阎司的血眸漫入云月黑耀的瞳中,眸光一聚,仿佛看见了她的清淡灵魂一隅,此时的他不知该以何种神态去做回应。
若云月不知那份东西为何为说归还水家,或许他能镇静自若回应,但是云月知道那本书籍为何物,而且清楚它的用处,知道它的重要程度,也没有引的她的侧目。

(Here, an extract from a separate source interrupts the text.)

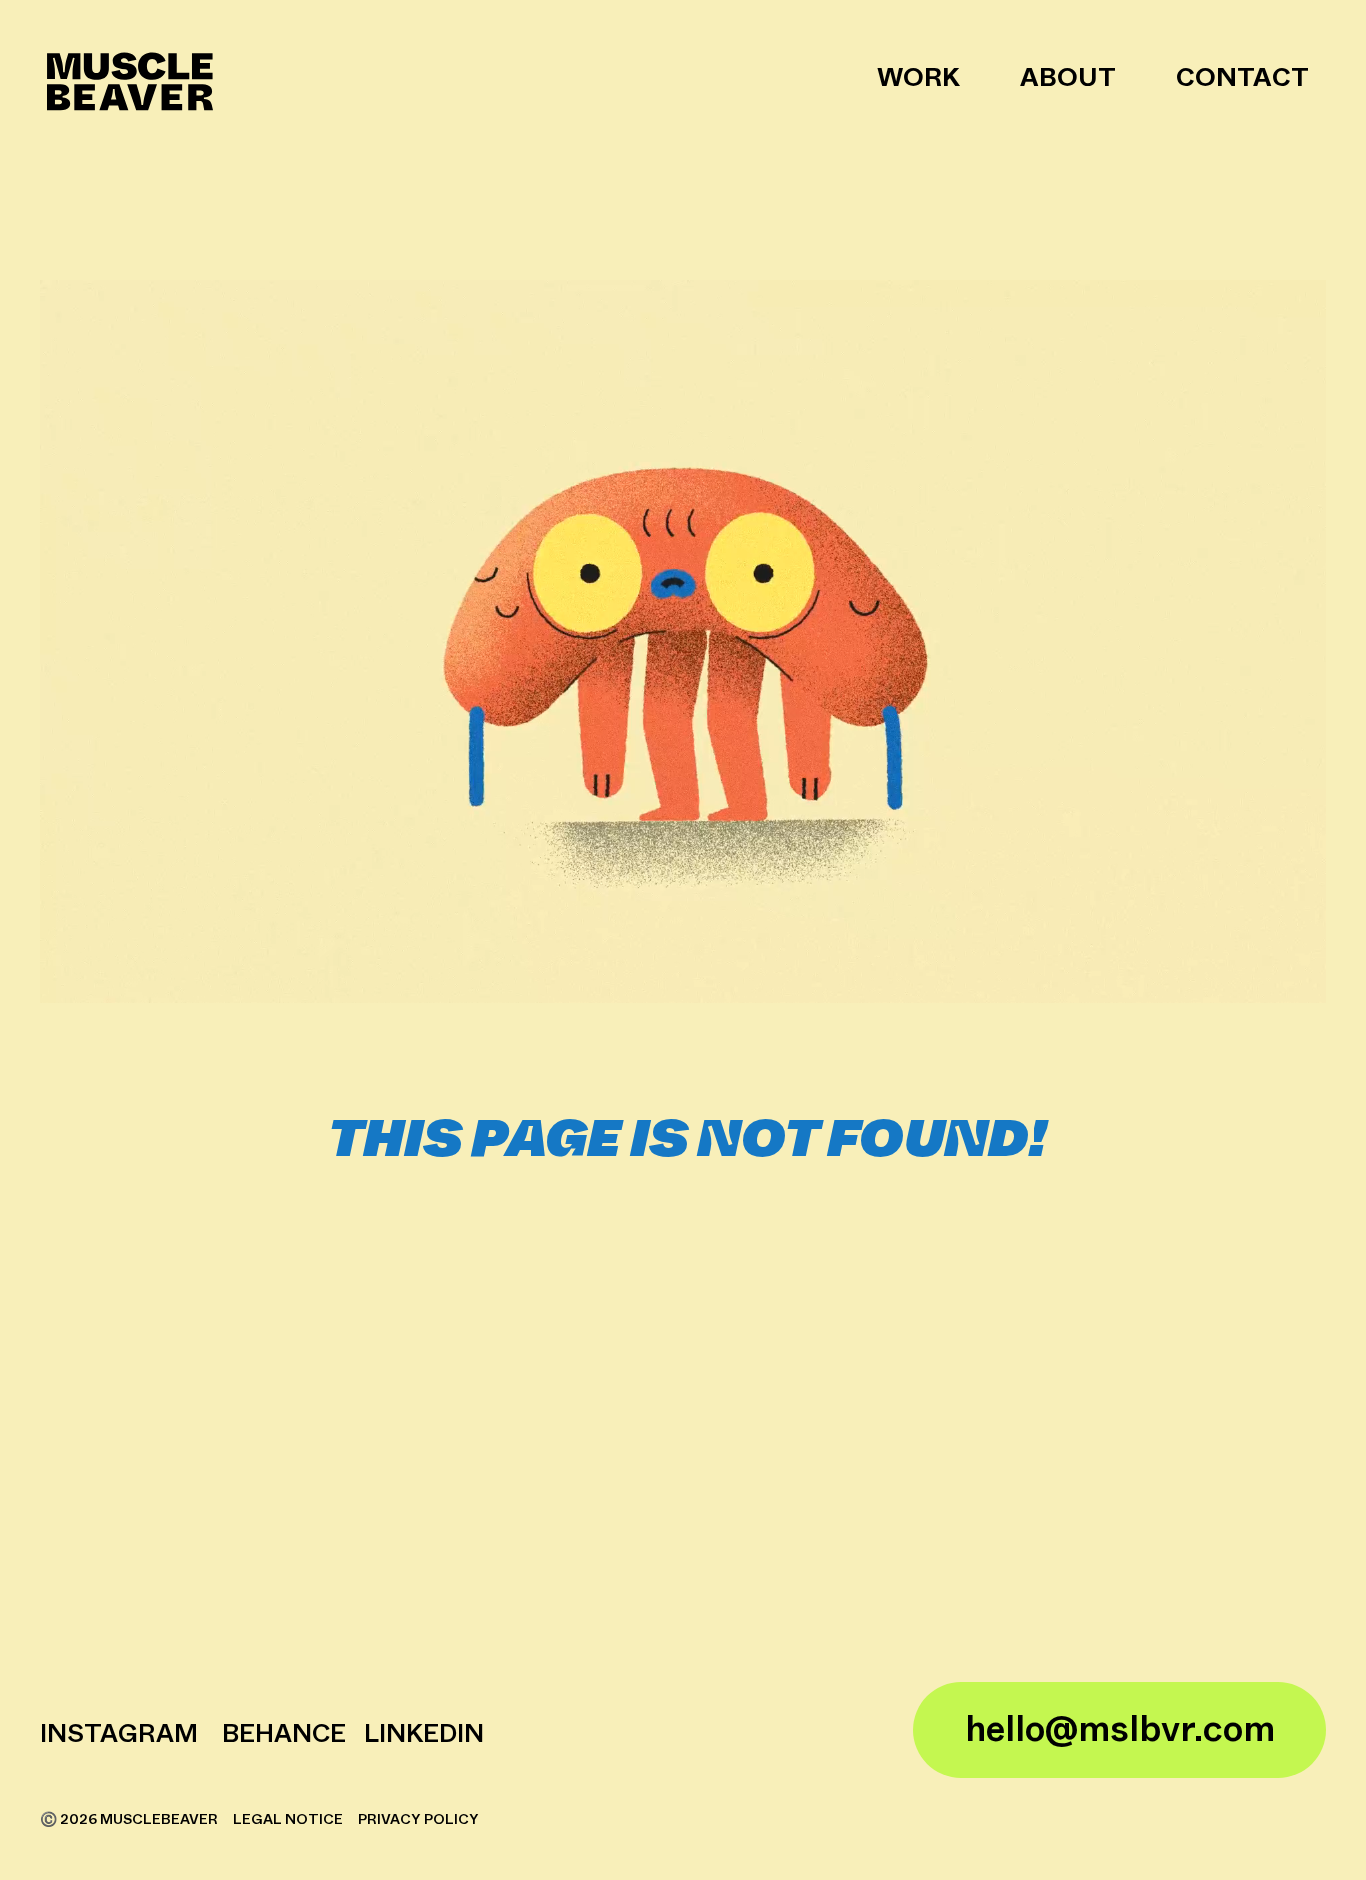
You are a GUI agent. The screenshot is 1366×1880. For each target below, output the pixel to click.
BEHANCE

她不知此时手中像花瓶的东西是木家的家族秘宝,当成普通花瓶,只是因为那是有人托付于她,她便视若珍宝的擦拭,好好保护。
这一对比,控千万势力的水家秘宝在云月眼中,不如一个花瓶重要。
云月的神秘,她的竟然天资,她的经常语出惊人,皆让眼前这个眸光能穿透灵魂的阎司,无法看懂看透,仿佛她的灵魂被一块巨石重物镇压,让他无法触及!
阎司眸光一转,渐缓平和,微不可见的轻叹一气,寡薄的绝唇轻抿,修长的龙指在祥云袖中停止摩挲,凌空停立,眸光温和的看向云月。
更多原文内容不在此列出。